Die Stimmung in den Führungsetagen der deutschen Wirtschaft hat sich im September den fünften Monat in Folge verbessert. Der Geschäftsklimaindex stieg allerdings nur minimal um 0,1 auf 107,7 Punkte und damit auf den höchsten Stand seit April 2012, teilte das Münchner Ifo Institut mit. 

"Die deutsche Wirtschaft ist mit Zuversicht in den Herbst gestartet", sagte Ifo-Konjunkturchef Kai Carstensen. Ökonomen hatten mit einem deutlicheren Anstieg auf 108,2 Zähler gerechnet.

Die etwa 7.000 befragten Manager schätzten ihre Geschäftslage zwar überraschend schlechter ein. Dieser Teilindex fiel um 0,6 auf 111,4 Punkte. Sie bewerteten aber die Aussichten für die kommenden sechs Monate etwas besser als zuletzt. Hier stieg das Barometer um 0,9 auf 104,2 Punkte.

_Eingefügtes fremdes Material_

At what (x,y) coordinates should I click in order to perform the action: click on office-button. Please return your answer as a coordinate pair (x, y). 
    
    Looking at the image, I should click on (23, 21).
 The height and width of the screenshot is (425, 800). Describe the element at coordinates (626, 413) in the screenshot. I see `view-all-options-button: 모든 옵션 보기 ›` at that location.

Nachhaltiger Aufschwung erwartet

Besonders die exportabhängige Industrie blickt wegen der Belebung der Weltwirtschaft optimistisch nach vorn: Hier stiegen die Erwartungen auf den höchsten Wert seit Juni 2011. "Vom Export werden weiterhin Impulse erwartet", sagte Carstensen. Im Einzelhandel verbesserte sich das Geschäftsklima ebenso wie bei den Dienstleistern, während es sich in der Baubranche und im Großhandel eintrübte.

Ökonomen führen die bessere Stimmung auf das Ende der Rezession in der Euro-Zone zurück. "Europa als Deutschlands wichtigster Exportmarkt ist nach einer sehr langen Durststrecke endlich auf dem Weg der Stabilisierung", sagte KfW-Chefvolkswirt Jörg Zeuner. "Davon profitiert Deutschland."

Wirtschaft sieht Wahlausgang positiv

Es könne nun mit einem nachhaltigen Aufschwung gerechnet werden, ergänzte der Chefvolkswirt der VP Bank, Thomas Gitzel. "Da sich die Industrieverbände überwiegend positiv zum Wahlausgang äußerten, dürften vom deutschen Urnengang auch zunächst keine schädlichen Wirkungen auf die Stimmung ausgehen."

Das Bruttoinlandsprodukt war im zweiten Quartal 2013 mit 0,7 Prozent so stark gewachsen wie seit einem Jahr nicht mehr – auch weil die im ebenso langen wie strengen Winter liegengebliebenen Arbeiten nachgeholt wurden. Für das zu Ende gehende dritte Quartal rechnen viele Analysten mit einem Plus von etwa 0,4 Prozent. 

Auch die Bundesbank erwartet wegen der guten Binnenkonjunktur einen anhaltenden Aufwärtstrend. "Das außerordentlich gute Konsumklima hält an, gestützt durch den nachlassenden Preisanstieg und die insgesamt gute Arbeitsmarktlage", teilte die Bundesbank in ihrem aktuellen Monatsbericht mit.